**Extrait du texte**
···

Un peu photographe, un peu curieux, surtout passionné…
Forteresse Brezno (06/2023)
La montée est rude, les cailloux roulent sous nos chaussures, mais à l’abri des arbres et dans une fraîcheur bienvenue, nous continuons. Devant l’entrée fortifiée du domaine, la grille ni même les rares panneaux ne retiennent plus personne. Perdus devant l’immensité des lieux, nous nous dispersons à droite et à gauche selon les envies de chacun. Évidemment, je me perds quelques instants dans les hautes herbes avant de m’orienter vers la bâtisse la plus régulière et entière du site.
À peine deux pas à l’intérieur et je me prends un mur olfactif. Ça sent la biquette à plein nez et le sol est recouvert de leurs déjections. Tant pis, je ne vais pas perdre mon temps à slalomer, j’avance. Au rez-de-chaussée, les salles sont immenses mais vides. Salon de réception, salle à manger, cuisines et pièces annexes… Celles-ci accusent le temps et le passage des hommes, et des biquettes sans doute. Seuls quelques éléments de décorations sur les murs ou au sol peuvent encore rattacher la Forteresse Brezno à son passé. Puis au fond d’une supposée cuisine, un dégagement impressionnant vers une tour médiévale. Vidée de ses étages, elle ouvre une perspective bienvenue vers le ciel. Je ne m’y risque pas et préfère passer à l’étage. Mon côté obsessionnel sans doute. J’aime bien finir ce que j’ai commencé, dans un ordre assez précis.

···

**Consignes**
A. Dans le récit sur la Forteresse Brezno, recopiez la partie qui débute par les mots contenant « À peine deux » et s'achève sur « ordre assez précis. », en remplaçant « tour médiévale » par « chapelle ancienne ».
B. D'après le récit sur la Forteresse Brezno, de quoi le sol de la bâtisse est-il recouvert ?
C. Prolongez le récit de la visite de la Forteresse Brezno à la suite de sa dernière phrase.

**Données affichées**
···

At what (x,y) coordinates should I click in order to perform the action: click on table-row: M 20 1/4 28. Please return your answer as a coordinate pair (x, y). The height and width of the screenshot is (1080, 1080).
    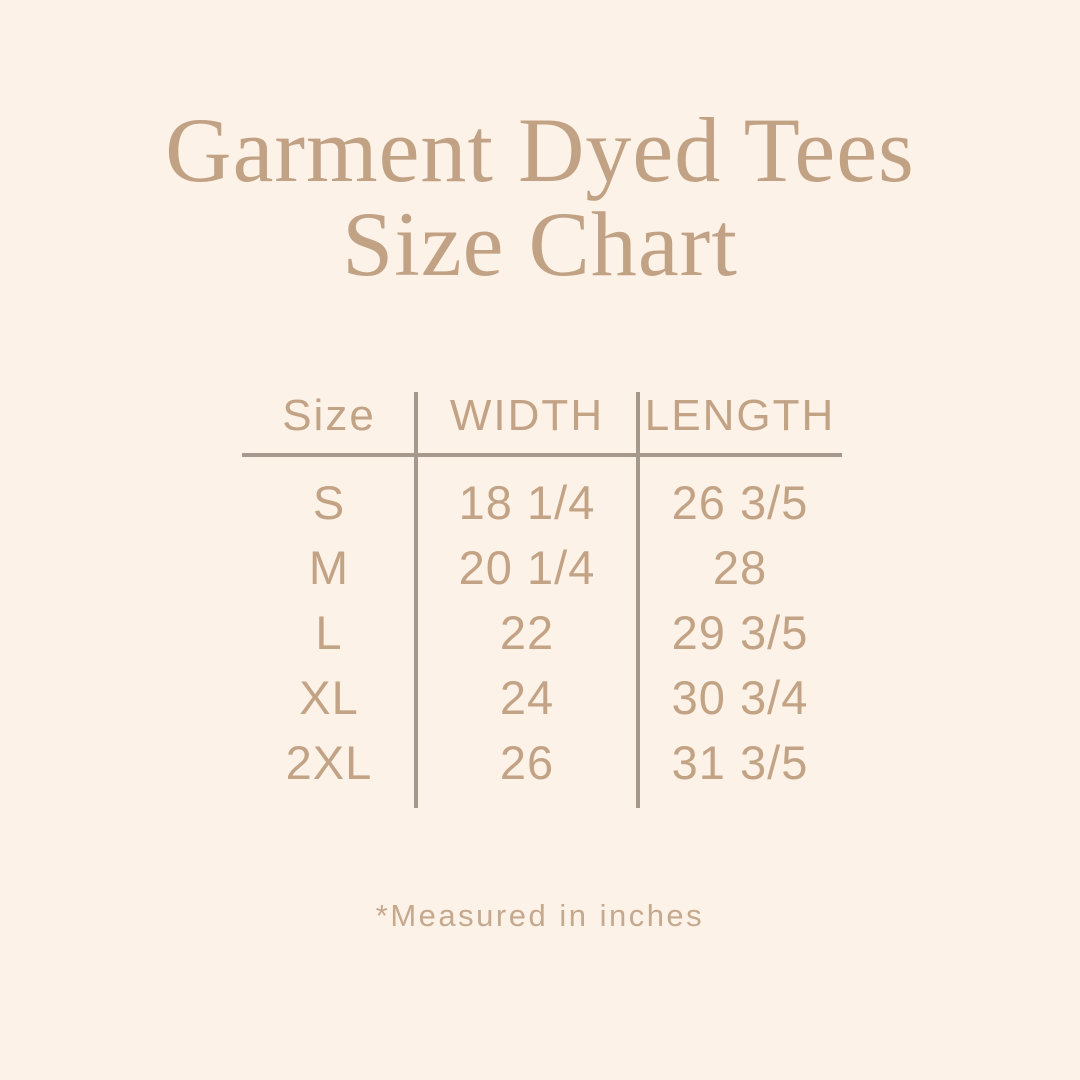
    Looking at the image, I should click on (542, 568).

···

**Corrigé**
A.
À peine deux pas à l’intérieur et je me prends un mur olfactif. Ça sent la biquette à plein nez et le sol est recouvert de leurs déjections. Tant pis, je ne vais pas perdre mon temps à slalomer, j’avance. Au rez-de-chaussée, les salles sont immenses mais vides. Salon de réception, salle à manger, cuisines et pièces annexes… Celles-ci accusent le temps et le passage des hommes, et des biquettes sans doute. Seuls quelques éléments de décorations sur les murs ou au sol peuvent encore rattacher la Forteresse Brezno à son passé. Puis au fond d’une supposée cuisine, un dégagement impressionnant vers une chapelle ancienne. Vidée de ses étages, elle ouvre une perspective bienvenue vers le ciel. Je ne m’y risque pas et préfère passer à l’étage. Mon côté obsessionnel sans doute. J’aime bien finir ce que j’ai commencé, dans un ordre assez précis.

B. Des déjections des biquettes.

C.
Les biquettes ont aussi investi le premier étage et vécut leur meilleure vie. Les fenêtres ouvrent en effet sur la plaine en contrebas et la vue est imprenable. Tant mieux pour elles. Les pièces sont plus petites et ressemblent à s’y méprendre à des chambres collectives. Mais, rétrospectivement, je ne me souviens pas avoir vu de sanitaires. Étrange. C’est en découvrant sur un mur une liste de patronymes que se révèle alors les usages passés de la Forteresse : colonie, centre, caserne… Doucement, j’explore les pièces, caresse les murs de briques qui s’effritent, observe la peinture qui s’écaille, profite du paysage par les fenêtres dont il ne reste plus que les cadres.
Enfin, terminant la découverte de ce bâtiment, je passe au deuxième et dernier étage. Seule une pièce carrelée est accessible, le reste étant muré. L’agencement est idéal et l’ouverture du fond emmène le regard sur la plaine au loin. Assis, je prends mon temps pour bien cadrer mes clichés et apprécier le moment.
Le temps est déjà passé bien vite et ressortant du domaine des biquettes, un ensemble médiéval à ma gauche attire mon attention. Harnaché comme un sherpa, j’éprouve quelques difficultés à monter sur ces hauteurs. Racines et chaussures de marches assureront mon salut. En furetant entre les dédales médiévaux de cette partie, je découvre de nombreuses inscriptions sur les murs épais. Certaines ont bien plus de cinquante ans et trahissent le passage d’amoureux et d’explorateurs tous aussi différents les uns que les autres.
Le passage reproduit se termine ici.